- Born: Billy Shotts October 29, 1942 Russellville, Alabama, U.S.
- Origin: Nashville, Tennessee, U.S.
- Died: June 12, 2023 (aged 80) White House, Tennessee, U.S.
- Genres: Country rock; outlaw country; progressive country;
- Occupation(s): Singer, songwriter
- Years active: 1973–2018
- Website: leeclaytononline.com

= Lee Clayton =

American songwriter and musician (1942–2023)

Lee Clayton (born Billy Hugh Shotts; October 29, 1942 – June 12, 2023) was an American songwriter and musician. He notably wrote Waylon Jennings' 1972 outlaw country song "Ladies Love Outlaws".

== Biography ==
Clayton grew up in Oak Ridge, Tennessee and began to play harmonica and guitar at the age of seven. At nine years old, he received his first steel guitar.

After serving in the Air Force he moved to Nashville in 1968 and began his career as a songwriter. In 1972 he wrote "Ladies Love Outlaws" for Waylon Jennings. In 1973 he released his first album simply titled Lee Clayton, with which, as Clayton would later say, he was very dissatisfied. In the following years he continued his songwriting. He wrote songs like "Lone Wolf" for Jerry Jeff Walker and "If You Could Touch Her at All" also for Waylon Jennings. In 1978 his second album, Border Affair, was released. It was critically acclaimed but became a flop at the charts.
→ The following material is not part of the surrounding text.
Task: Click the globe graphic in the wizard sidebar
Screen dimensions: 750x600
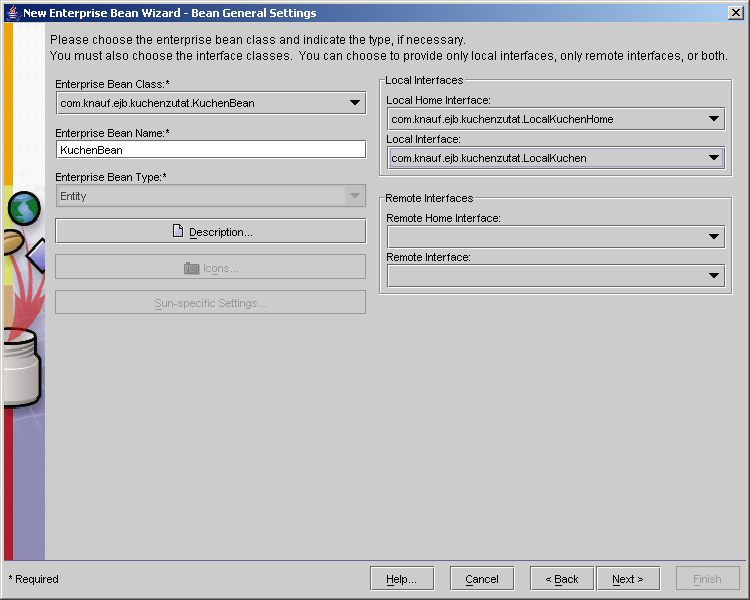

His most successful album was 1979's Naked Child. The songs' style was reminiscent of Bob Dylan and the single, "I Ride Alone", became very notable. In 1979, he went on a big world tour, which became a huge success. In 1981 he released his fourth studio album, The Dream Goes On, which had a harder sound than his previous work. After that he published two autobiographical books and, in 1990, he released a live album entitled Another Night, which was recorded on September 9, 1988, at the Cruise Cafe, Oslo, Norway. Also in 1990, The Highwaymen, an outlaw country supergroup comprising Johnny Cash, Waylon Jennings, Willie Nelson and Kris Kristofferson, had a minor hit with a song of his, "Silver Stallion", which had previously appeared on Border Affair (1978). In 1994, he released the album Spirit of the Twilight. Cat Power also covered "Silver Stallion" on the 2008 cover album Jukebox. In 2008 a new acoustic song "We The People" was 'released' on YouTube.

== Discography ==
- 1973: Lee Clayton, MCA
- 1978: Border Affair, Capitol
- 1979: Naked Child, Capitol
- 1981: The Dream Goes On, Capitol
- 1990: Tequila is Addictive (4 track CD maxi single), Provogue
- 1990: Another Night (live), Provogue
- 1994: Spirit of the Twilight, Provogue
- 2014: Live at Rockpalast (1980), Repertoire

== Compilations/reissues ==
- 1995: Border Affair/Naked Child 2^ & 3^ LP on CD Edsel Records UK
- 1996: Lee Clayton 1^ LP on CD Edsel Records UK
- 1996: Border Affair/Naked Child 2^ & 3^ LP on CD Edsel (edel)
- 2002: The Essential 1978–1981 Repertoire
- 2003: Border Affair/Naked Child 2^ & 3^ LP on CD
- 2005: The Essential 1978–1981 Smd Reper (Sony BMG)
- 2006: Lee Clayton 1^ LP on CD Evangeline (Soulfood Music)
- 2008: Border Affair-The Capitol Years 2^,3^ & 4^ LP on 2CD (Acadia/Evangeline)

== Chart songs as a songwriter ==
  1. 25 on Billboard: "Silver Stallion" played by The Highwaymen (Nelson/Jennings/Cash/Kristofferson) [1990]

== Notes ==
In the sleeve note of his album Another Night (1990) there's mention of U2's Bono saying that the only country singer that has influenced him was a pretty well unknown fellow named Lee Clayton.